REQUIRED WORK:
Count the lines in the rows below that contain the string "pair", matching case exactly. Give only the number.
═════ RECORDS SUPPLIED
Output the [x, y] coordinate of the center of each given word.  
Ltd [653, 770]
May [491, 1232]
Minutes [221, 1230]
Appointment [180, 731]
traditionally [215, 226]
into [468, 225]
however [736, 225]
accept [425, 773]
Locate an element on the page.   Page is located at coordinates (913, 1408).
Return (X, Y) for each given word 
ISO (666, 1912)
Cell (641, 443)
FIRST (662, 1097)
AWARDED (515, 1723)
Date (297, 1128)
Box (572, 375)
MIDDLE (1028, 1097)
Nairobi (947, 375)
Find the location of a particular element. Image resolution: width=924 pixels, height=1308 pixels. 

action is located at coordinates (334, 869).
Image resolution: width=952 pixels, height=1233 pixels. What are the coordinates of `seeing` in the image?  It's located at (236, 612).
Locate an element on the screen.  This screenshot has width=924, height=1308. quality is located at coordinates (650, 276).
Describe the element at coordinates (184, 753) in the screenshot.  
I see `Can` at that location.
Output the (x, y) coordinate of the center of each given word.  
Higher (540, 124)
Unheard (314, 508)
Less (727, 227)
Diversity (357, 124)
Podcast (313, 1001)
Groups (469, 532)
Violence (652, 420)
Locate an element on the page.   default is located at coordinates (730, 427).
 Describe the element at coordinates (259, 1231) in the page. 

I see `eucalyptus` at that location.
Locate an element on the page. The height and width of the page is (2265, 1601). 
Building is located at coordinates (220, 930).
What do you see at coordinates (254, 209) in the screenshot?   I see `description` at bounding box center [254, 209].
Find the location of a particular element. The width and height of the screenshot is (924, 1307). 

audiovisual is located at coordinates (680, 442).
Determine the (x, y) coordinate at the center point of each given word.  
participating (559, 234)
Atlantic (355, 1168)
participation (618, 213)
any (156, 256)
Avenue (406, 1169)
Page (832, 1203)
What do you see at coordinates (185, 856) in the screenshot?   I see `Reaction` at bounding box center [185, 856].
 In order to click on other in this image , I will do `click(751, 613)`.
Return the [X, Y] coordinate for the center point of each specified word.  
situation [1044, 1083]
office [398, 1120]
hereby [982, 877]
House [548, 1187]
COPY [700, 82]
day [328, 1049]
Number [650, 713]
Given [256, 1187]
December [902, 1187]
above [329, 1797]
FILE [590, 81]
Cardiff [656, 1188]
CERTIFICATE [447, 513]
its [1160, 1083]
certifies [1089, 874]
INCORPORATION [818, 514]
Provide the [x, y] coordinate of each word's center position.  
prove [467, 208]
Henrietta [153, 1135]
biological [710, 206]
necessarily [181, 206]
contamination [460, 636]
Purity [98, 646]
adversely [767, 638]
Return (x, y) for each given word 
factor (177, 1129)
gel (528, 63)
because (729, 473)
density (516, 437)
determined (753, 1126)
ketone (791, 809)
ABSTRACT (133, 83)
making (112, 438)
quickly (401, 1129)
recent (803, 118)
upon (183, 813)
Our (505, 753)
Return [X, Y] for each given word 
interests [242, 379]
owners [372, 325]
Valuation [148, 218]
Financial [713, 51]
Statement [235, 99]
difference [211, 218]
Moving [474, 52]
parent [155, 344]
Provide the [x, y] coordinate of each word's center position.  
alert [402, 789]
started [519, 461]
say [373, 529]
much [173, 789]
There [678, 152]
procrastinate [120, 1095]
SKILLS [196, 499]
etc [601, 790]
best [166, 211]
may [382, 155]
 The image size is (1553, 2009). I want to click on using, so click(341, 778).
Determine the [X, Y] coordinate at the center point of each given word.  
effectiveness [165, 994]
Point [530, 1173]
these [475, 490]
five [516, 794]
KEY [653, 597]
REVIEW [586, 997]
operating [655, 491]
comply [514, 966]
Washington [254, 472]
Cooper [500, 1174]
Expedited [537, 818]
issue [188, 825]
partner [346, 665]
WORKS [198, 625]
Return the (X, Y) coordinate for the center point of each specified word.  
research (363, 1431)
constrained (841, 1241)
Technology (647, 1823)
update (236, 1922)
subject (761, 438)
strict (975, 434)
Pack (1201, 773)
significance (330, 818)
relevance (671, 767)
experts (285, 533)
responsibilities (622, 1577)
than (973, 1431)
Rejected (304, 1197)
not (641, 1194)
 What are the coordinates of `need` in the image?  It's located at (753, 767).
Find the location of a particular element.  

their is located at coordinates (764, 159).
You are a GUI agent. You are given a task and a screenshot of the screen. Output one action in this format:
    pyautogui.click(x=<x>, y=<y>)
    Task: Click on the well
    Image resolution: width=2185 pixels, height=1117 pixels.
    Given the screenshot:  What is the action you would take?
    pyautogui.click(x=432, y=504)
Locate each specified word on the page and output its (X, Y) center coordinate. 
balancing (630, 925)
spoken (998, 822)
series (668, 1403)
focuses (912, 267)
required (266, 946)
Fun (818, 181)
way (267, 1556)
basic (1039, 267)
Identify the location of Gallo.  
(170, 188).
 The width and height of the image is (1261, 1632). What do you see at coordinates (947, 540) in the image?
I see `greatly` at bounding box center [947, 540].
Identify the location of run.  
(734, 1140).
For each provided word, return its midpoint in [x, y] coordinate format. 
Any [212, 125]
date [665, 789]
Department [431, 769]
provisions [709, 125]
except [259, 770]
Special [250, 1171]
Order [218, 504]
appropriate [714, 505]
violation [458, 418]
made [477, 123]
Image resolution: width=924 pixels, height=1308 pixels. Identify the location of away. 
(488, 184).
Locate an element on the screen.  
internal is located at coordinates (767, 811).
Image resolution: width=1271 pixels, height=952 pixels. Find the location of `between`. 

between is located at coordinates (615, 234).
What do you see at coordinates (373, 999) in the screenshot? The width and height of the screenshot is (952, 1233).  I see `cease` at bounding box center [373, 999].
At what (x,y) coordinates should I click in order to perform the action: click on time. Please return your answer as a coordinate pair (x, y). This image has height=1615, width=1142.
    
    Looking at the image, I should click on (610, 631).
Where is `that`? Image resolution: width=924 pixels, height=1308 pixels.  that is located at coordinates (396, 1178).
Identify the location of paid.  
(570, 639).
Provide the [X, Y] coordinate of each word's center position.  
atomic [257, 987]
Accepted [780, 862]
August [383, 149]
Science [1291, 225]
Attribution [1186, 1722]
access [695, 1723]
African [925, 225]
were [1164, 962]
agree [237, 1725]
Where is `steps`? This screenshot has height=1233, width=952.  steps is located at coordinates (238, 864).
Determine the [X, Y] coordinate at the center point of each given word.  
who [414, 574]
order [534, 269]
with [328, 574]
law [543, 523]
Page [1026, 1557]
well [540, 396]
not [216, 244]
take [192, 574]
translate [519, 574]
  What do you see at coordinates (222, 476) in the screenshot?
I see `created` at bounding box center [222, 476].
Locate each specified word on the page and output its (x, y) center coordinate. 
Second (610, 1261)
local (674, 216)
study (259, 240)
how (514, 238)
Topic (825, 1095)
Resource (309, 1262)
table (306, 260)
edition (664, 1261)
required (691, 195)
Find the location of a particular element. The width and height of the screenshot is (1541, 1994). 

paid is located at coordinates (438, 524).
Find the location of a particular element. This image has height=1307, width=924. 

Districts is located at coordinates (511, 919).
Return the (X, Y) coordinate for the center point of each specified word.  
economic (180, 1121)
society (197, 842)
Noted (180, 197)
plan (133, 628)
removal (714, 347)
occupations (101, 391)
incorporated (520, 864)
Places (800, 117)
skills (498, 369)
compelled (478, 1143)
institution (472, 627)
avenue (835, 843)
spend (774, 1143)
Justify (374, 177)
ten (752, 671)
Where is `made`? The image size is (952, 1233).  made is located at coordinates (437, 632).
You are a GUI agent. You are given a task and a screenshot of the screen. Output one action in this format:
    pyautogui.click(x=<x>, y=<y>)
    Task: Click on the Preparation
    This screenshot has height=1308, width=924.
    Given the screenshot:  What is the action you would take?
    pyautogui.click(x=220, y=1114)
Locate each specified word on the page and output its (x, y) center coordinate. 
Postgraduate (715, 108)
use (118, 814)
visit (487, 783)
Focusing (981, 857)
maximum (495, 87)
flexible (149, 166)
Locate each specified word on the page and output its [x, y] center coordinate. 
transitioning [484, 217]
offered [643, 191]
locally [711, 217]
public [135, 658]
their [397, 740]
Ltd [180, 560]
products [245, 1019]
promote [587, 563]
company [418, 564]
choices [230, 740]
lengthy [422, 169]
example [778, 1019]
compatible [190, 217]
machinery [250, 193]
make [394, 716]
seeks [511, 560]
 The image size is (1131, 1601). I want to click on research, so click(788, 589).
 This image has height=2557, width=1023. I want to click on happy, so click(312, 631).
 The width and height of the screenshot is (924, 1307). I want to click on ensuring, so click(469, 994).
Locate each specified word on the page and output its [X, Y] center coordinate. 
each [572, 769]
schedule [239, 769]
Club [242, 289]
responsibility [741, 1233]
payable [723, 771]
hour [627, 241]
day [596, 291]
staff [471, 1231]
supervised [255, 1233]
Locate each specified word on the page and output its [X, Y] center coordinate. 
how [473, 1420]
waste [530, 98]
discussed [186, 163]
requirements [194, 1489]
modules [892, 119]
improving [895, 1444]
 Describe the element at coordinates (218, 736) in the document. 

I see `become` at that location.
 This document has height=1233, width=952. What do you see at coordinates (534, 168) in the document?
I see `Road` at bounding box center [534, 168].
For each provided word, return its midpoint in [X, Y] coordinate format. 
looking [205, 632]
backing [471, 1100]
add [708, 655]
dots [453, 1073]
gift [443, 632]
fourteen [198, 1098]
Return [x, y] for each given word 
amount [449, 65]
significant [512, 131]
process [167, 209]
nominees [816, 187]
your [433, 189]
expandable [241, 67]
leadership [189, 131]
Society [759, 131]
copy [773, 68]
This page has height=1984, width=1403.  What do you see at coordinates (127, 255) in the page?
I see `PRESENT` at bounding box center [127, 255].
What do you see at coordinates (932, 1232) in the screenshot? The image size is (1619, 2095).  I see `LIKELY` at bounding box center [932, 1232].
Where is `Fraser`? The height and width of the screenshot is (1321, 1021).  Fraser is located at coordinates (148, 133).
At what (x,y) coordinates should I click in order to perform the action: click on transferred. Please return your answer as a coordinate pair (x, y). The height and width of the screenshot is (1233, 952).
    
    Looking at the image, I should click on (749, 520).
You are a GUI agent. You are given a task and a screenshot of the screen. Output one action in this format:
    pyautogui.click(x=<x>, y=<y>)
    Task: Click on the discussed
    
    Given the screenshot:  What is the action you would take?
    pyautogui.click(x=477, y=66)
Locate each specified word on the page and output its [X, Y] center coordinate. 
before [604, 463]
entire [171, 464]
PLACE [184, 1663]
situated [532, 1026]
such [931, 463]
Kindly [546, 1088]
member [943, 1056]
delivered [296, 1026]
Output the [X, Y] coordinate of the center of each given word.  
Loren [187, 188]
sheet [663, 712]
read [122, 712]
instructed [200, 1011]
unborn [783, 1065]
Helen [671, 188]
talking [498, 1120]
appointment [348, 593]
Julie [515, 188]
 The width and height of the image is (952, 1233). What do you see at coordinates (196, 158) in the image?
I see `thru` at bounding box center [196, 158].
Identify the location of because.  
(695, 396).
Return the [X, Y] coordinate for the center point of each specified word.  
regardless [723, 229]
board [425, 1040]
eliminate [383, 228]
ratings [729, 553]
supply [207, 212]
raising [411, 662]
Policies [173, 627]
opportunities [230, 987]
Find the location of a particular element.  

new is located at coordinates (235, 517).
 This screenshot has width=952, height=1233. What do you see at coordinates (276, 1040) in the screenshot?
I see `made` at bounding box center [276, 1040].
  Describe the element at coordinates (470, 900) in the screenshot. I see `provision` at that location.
══════════
TASK ANSWER:
2